Sakuraba observait sa montre nerveusement. Que devait-il faire ? Son cœur lui disait de refuser, mais sa raison accrochée à son porte monnaie et surtout à l’avenir incertain qui l’attendait lui faisait taire ses scrupules. Shin ne vint même pas le voir, déborder par les appels internes. Les minutes s’écoulaient et quoiqu’il fasse, le marché lui paraissait de plus en plus séduisant ou écœurant… en fonction de sa raison ou du message que lui envoyait son cœur. Il ne savait plus trop où il en était à présent.

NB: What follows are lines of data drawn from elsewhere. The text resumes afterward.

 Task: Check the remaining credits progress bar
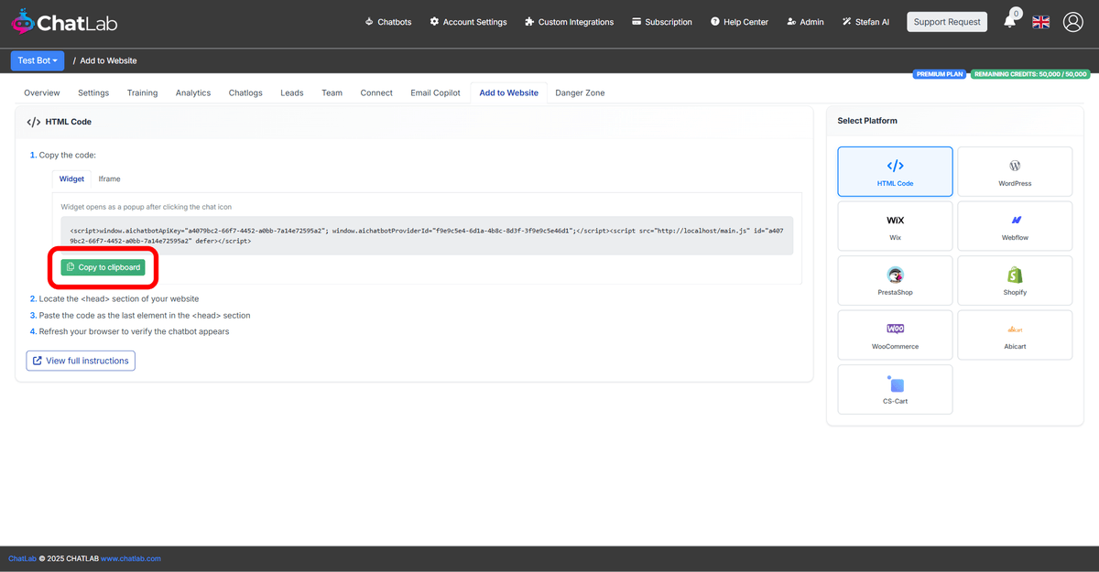pyautogui.click(x=1030, y=71)
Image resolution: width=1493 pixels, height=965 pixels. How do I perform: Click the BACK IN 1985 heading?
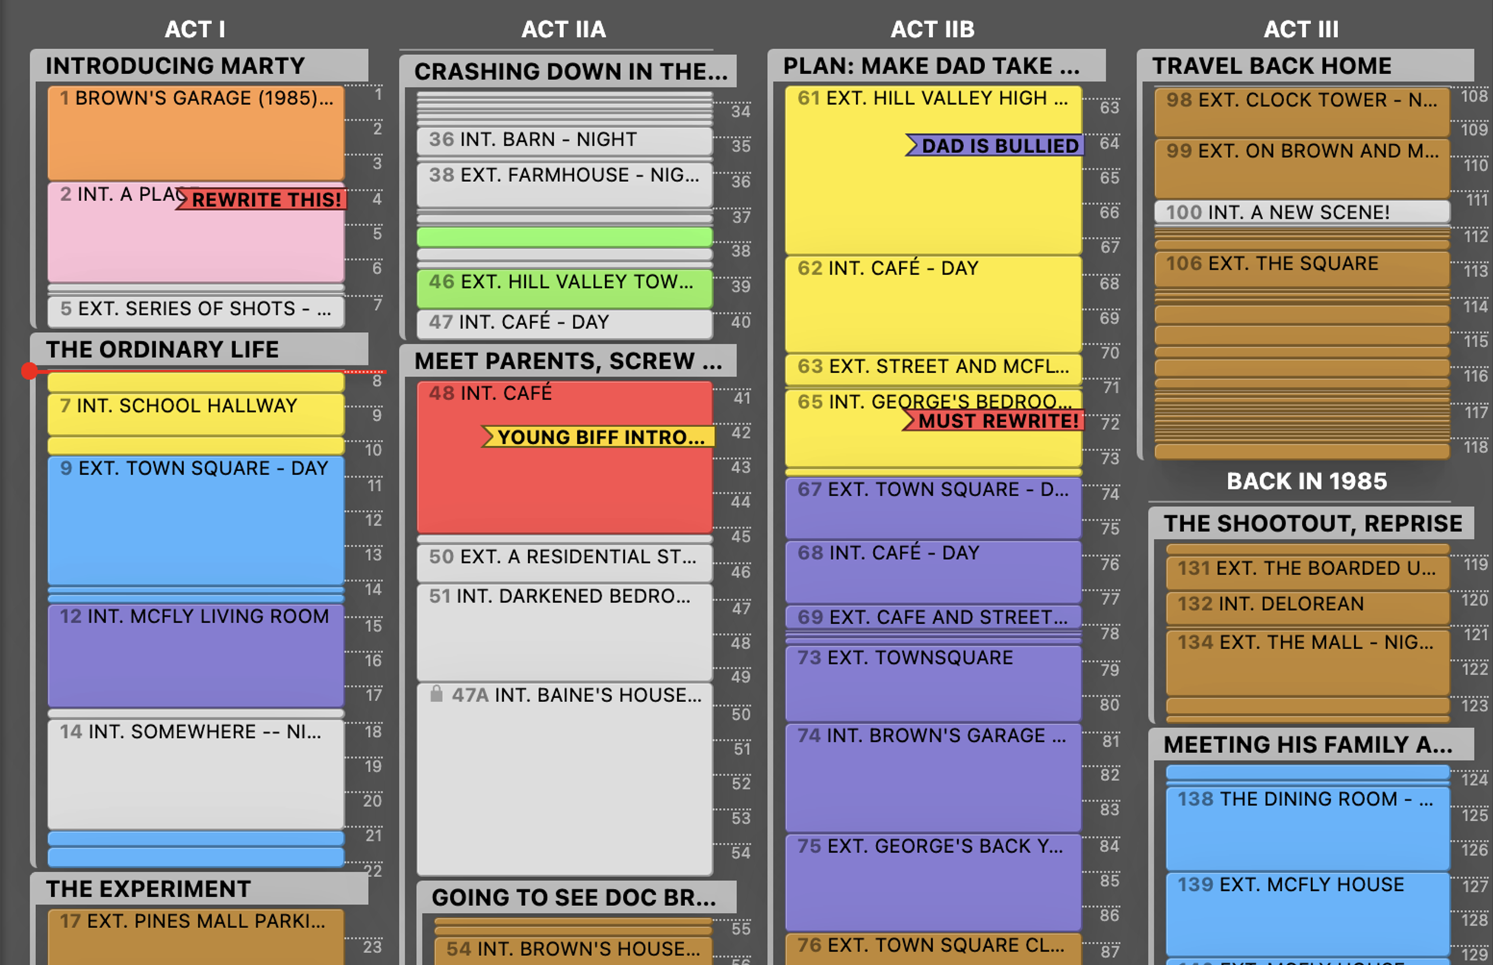click(x=1306, y=481)
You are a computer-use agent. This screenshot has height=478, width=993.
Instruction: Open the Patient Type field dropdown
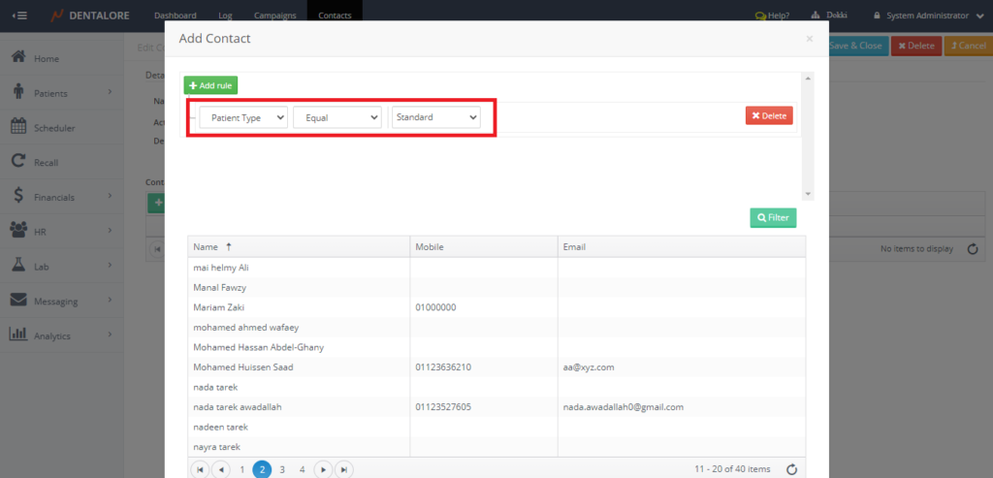[x=243, y=117]
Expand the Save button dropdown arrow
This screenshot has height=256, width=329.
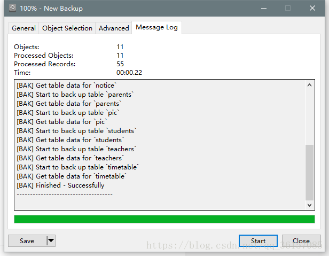point(51,241)
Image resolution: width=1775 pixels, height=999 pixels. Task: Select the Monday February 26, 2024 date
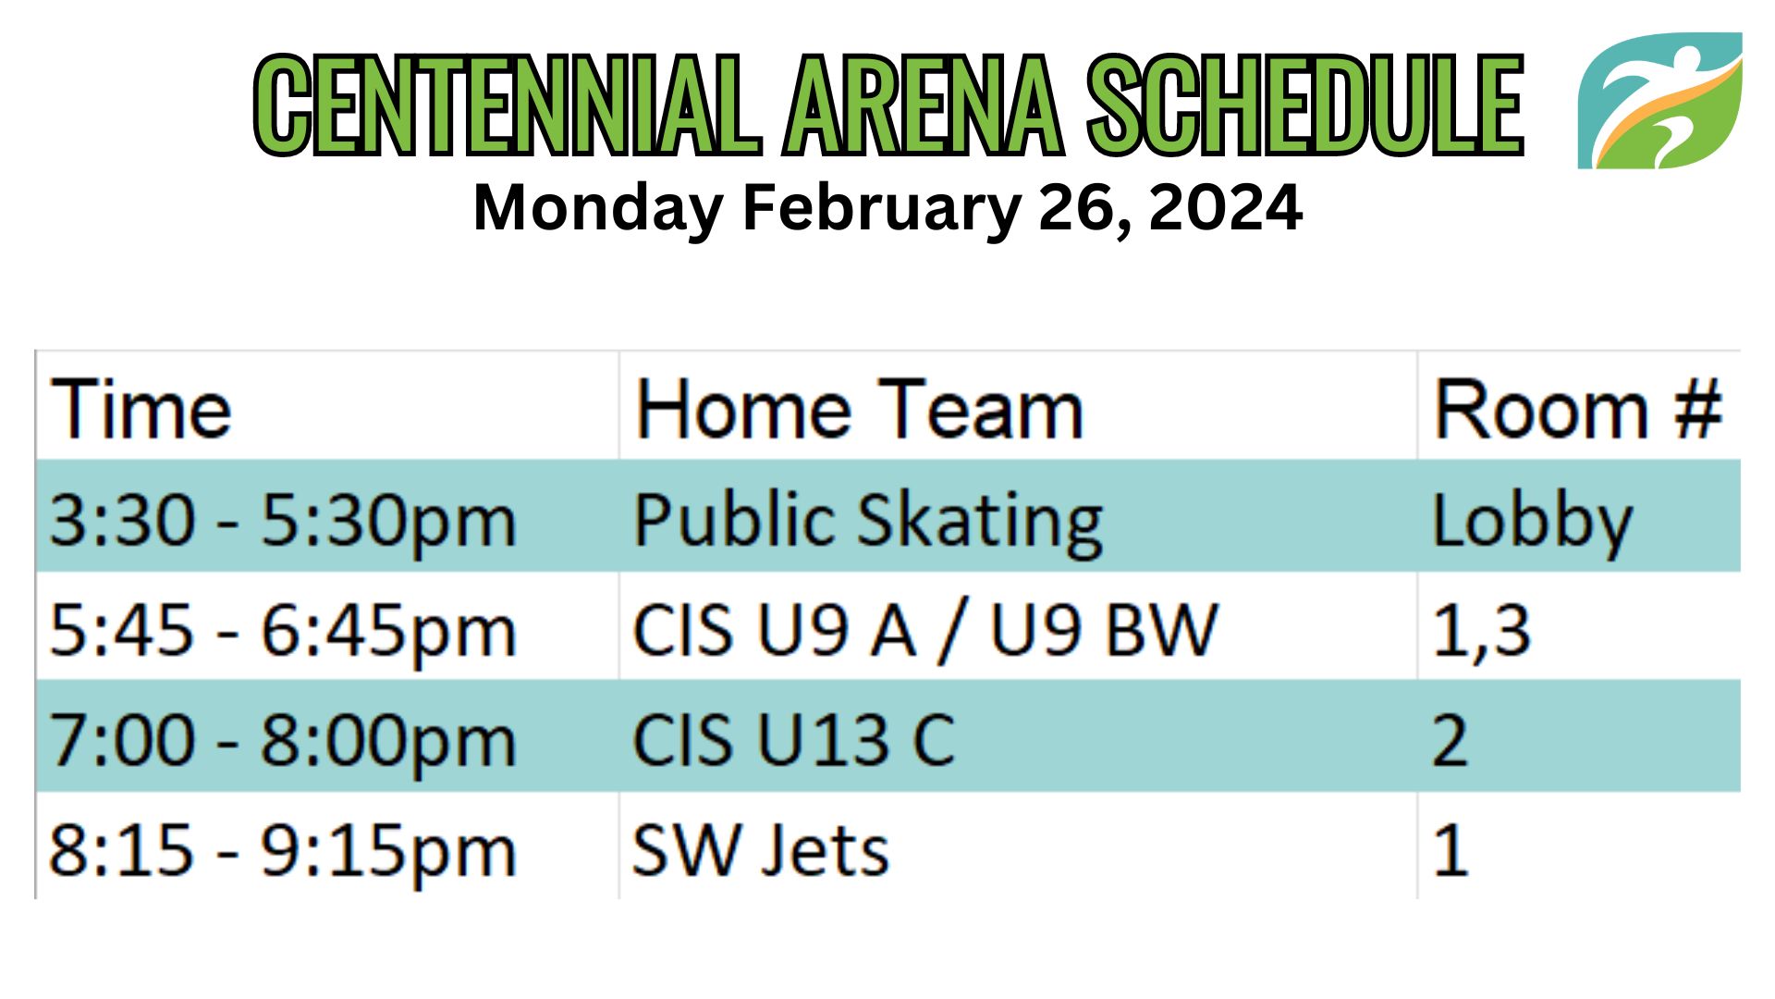(888, 207)
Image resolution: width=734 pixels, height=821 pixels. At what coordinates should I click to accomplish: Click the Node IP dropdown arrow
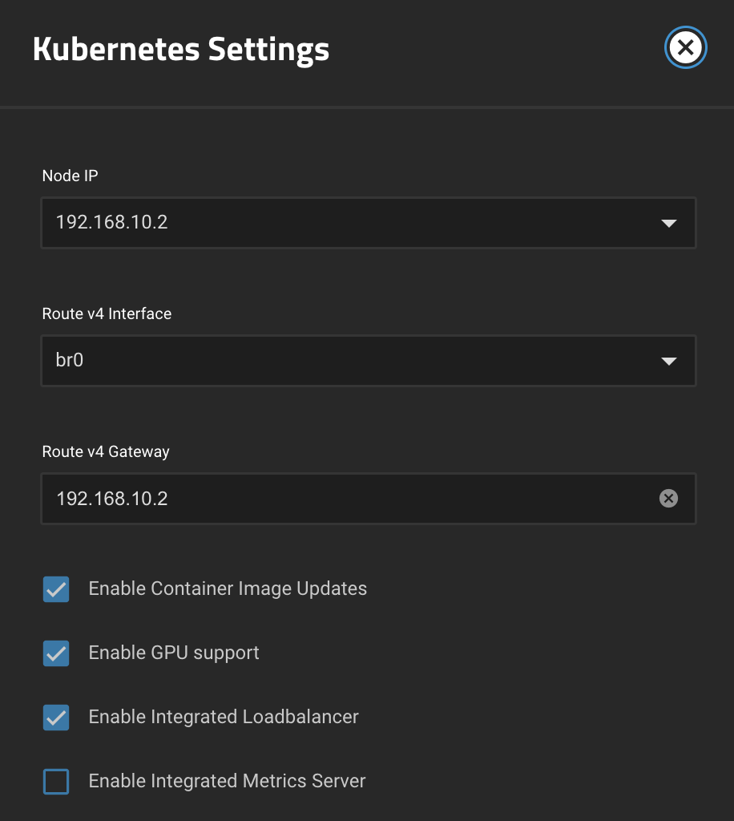pyautogui.click(x=668, y=223)
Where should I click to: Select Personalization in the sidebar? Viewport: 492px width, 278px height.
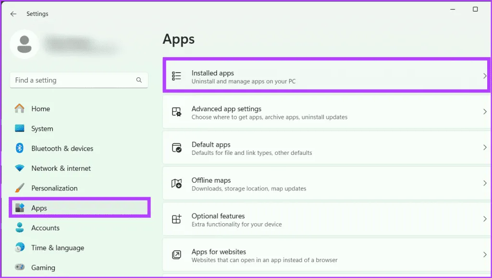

Le visage de Takami s’imposa à lui. Il était loin d’être moche… même lui pouvait le reconnaître. Mais… mais subir cela, selon la volonté de ce type… Jamais plus, il ne pourrait se regarder dans la glace. Toutefois, comment ferait-il pour survivre ? Demander de l’argent à ses parents… c’était impossible. Leurs moyens étaient modestes, et il n’était pas fils unique. Le visage de Mamori s’imposa à lui. Que lui dirait-il à elle ? Il ne savait plus…

À moins que… qu’il accepte et qu’il cherche un travail en parallèle afin de se sortir de ce guêpier ? Il n’avait pas franchement le choix. Il ne voulait pas perdre la face. Ce marché était dégradant pour lui, mais aussi à celui qui lui avait proposé. Qui pourrait croire que derrière ses manières composées, ce type puisse faire ce genre de proposition ? Pour Mamori, il se cacherait, ou trouverait des excuses… Il devait éviter aussi Hiruma. Pourvu que son patron le vire !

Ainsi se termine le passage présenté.